ACTIVITY: Return each line of the material below exactly. Begin at the first and end on the line with "Screen dimensions: 401x868".

PROVIDED RECORDS:
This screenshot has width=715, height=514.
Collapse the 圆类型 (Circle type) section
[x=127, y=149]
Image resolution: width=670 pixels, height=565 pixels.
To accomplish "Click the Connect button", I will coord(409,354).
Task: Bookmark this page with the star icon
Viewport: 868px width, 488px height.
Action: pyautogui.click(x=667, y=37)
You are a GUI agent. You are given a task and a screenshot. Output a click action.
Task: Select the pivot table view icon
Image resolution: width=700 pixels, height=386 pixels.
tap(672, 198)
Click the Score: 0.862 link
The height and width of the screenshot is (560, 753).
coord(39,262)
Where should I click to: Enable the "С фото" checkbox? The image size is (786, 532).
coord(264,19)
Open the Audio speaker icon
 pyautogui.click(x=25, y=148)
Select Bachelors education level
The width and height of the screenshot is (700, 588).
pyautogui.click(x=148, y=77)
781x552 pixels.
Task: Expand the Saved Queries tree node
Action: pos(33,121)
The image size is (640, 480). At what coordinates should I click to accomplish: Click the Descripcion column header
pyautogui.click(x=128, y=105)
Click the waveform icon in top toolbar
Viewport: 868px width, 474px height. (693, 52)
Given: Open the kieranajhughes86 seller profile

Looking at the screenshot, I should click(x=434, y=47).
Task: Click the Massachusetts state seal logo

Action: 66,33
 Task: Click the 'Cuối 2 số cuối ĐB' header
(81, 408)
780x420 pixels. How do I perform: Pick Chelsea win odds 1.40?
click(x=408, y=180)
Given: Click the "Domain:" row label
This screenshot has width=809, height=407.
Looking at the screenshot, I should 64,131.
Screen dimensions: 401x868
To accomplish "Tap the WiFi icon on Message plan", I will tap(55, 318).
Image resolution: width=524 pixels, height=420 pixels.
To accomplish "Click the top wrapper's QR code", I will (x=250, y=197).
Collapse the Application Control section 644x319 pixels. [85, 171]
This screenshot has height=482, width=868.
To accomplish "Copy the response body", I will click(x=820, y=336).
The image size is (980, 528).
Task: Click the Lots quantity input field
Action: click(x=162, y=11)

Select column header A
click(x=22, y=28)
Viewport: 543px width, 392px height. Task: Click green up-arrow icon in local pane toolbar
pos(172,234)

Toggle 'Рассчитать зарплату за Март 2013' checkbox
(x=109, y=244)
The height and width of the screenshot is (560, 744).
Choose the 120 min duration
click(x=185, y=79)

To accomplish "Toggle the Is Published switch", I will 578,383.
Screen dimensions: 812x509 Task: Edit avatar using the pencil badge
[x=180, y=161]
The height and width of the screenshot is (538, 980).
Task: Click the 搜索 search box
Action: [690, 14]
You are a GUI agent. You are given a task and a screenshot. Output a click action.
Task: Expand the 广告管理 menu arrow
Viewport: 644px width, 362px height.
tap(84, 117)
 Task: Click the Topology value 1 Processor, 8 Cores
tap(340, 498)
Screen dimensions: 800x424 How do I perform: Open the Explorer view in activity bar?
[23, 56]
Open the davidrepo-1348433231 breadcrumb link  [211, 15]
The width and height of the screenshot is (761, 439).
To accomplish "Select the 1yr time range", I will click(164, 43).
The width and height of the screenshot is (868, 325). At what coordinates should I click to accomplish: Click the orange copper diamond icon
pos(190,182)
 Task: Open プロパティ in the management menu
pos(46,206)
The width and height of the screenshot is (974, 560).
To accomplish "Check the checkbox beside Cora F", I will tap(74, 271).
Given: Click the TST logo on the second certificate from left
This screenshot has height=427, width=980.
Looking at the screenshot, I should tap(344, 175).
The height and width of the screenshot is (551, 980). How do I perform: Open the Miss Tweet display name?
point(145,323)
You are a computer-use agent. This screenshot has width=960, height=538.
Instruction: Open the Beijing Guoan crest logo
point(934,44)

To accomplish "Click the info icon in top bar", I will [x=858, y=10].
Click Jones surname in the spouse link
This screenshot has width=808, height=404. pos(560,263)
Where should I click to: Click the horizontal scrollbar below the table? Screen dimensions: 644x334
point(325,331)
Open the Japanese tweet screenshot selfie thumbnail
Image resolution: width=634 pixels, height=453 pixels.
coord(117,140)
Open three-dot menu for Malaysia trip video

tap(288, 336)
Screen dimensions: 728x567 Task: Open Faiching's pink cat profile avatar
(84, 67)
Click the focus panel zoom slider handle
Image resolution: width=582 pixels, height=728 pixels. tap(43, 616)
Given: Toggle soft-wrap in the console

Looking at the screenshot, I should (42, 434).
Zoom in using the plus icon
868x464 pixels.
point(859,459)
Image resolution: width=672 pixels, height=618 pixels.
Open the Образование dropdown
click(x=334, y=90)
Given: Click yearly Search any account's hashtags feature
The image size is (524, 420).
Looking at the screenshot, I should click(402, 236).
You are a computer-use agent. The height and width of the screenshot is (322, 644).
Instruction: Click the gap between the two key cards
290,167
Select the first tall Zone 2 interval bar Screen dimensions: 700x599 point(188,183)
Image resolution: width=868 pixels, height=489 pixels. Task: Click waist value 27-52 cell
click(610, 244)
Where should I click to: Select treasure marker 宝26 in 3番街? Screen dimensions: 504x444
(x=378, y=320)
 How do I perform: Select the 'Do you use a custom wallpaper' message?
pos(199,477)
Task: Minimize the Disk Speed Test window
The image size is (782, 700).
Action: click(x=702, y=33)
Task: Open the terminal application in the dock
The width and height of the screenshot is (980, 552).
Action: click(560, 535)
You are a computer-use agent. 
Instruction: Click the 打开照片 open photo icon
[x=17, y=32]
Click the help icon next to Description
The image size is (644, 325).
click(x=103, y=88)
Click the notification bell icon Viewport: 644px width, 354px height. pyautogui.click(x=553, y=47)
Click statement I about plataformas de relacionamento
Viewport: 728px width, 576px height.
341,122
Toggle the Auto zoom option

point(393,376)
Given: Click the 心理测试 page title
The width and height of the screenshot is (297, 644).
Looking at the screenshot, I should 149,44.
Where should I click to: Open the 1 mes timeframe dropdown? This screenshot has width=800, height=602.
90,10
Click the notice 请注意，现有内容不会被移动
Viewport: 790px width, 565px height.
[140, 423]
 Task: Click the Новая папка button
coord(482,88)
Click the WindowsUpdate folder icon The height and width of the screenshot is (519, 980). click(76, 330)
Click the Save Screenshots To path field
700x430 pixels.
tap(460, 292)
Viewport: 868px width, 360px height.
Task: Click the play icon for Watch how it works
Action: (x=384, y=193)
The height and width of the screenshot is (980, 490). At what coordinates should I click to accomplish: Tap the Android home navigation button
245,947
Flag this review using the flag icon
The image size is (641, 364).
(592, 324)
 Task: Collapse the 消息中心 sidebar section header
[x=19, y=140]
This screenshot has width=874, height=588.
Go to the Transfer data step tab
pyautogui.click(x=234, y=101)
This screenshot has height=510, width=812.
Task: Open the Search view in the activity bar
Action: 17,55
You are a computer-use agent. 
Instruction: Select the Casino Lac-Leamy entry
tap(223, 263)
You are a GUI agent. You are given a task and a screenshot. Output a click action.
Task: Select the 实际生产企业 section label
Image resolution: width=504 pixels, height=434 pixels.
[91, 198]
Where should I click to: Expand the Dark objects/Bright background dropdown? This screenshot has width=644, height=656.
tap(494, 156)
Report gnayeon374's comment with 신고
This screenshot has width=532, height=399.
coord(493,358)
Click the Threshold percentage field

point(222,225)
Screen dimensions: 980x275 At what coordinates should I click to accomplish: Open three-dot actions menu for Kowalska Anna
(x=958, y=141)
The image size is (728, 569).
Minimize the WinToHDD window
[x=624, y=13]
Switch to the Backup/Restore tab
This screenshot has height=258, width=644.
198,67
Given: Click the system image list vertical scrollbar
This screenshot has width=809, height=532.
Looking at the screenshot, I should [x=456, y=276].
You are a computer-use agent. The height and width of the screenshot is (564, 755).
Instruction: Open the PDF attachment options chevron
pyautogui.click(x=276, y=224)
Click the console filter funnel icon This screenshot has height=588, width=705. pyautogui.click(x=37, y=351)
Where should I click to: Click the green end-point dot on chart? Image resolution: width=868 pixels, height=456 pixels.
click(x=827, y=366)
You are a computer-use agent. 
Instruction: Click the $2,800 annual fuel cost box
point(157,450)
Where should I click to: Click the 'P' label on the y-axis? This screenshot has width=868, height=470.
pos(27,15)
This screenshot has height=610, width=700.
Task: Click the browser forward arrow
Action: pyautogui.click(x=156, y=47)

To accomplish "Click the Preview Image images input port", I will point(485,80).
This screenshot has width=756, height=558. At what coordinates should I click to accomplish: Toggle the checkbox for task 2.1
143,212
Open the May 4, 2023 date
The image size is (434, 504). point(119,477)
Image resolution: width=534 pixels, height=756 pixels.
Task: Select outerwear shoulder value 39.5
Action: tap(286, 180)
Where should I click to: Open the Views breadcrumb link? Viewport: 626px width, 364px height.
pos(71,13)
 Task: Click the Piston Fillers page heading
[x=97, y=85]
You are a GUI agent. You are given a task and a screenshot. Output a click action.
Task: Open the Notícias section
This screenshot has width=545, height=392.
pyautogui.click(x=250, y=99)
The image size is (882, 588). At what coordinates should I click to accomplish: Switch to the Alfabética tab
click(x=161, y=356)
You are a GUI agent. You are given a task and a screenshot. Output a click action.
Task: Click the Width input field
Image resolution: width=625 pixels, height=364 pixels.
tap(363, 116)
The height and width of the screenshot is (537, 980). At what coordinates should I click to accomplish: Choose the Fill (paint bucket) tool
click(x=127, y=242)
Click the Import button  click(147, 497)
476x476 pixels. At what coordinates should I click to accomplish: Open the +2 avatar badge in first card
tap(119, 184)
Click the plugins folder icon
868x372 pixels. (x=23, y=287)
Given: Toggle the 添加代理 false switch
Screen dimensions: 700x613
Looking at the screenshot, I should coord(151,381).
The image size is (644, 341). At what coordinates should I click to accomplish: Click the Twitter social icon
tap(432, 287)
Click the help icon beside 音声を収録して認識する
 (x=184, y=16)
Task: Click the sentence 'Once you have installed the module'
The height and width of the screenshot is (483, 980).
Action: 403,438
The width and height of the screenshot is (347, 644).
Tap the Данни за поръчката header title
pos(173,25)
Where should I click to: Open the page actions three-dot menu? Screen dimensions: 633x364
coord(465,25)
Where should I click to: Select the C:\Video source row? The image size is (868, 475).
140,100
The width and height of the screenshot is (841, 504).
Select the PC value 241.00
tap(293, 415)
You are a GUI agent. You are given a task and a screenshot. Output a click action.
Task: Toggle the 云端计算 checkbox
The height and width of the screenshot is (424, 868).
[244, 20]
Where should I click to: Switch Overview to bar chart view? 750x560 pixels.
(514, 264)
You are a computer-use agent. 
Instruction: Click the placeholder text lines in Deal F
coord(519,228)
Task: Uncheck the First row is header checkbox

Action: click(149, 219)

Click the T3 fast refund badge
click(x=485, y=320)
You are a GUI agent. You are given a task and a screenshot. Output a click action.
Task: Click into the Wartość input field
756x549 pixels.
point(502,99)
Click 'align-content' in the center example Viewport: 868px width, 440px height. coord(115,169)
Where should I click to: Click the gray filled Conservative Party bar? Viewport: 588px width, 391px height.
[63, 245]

YOUR SOLUTION:
This screenshot has width=715, height=514.
Collapse the 圆类型 (Circle type) section
[x=127, y=149]
Image resolution: width=670 pixels, height=565 pixels.
To accomplish "Click the Connect button", I will coord(409,354).
Task: Bookmark this page with the star icon
Viewport: 868px width, 488px height.
Action: pyautogui.click(x=667, y=37)
You are a GUI agent. You are given a task and a screenshot. Output a click action.
Task: Select the pivot table view icon
Image resolution: width=700 pixels, height=386 pixels.
tap(672, 198)
Click the Score: 0.862 link
The height and width of the screenshot is (560, 753).
coord(39,262)
Where should I click to: Enable the "С фото" checkbox? The image size is (786, 532).
coord(264,19)
Open the Audio speaker icon
 pyautogui.click(x=25, y=148)
Select Bachelors education level
The width and height of the screenshot is (700, 588).
pyautogui.click(x=148, y=77)
781x552 pixels.
Task: Expand the Saved Queries tree node
Action: pos(33,121)
The image size is (640, 480). At what coordinates should I click to accomplish: Click the Descripcion column header
pyautogui.click(x=128, y=105)
Click the waveform icon in top toolbar
Viewport: 868px width, 474px height. (693, 52)
Given: Open the kieranajhughes86 seller profile

Looking at the screenshot, I should click(x=434, y=47).
Task: Click the Massachusetts state seal logo

Action: 66,33
 Task: Click the 'Cuối 2 số cuối ĐB' header
(81, 408)
780x420 pixels. How do I perform: Pick Chelsea win odds 1.40?
click(x=408, y=180)
Given: Click the "Domain:" row label
This screenshot has width=809, height=407.
Looking at the screenshot, I should 64,131.
Screen dimensions: 401x868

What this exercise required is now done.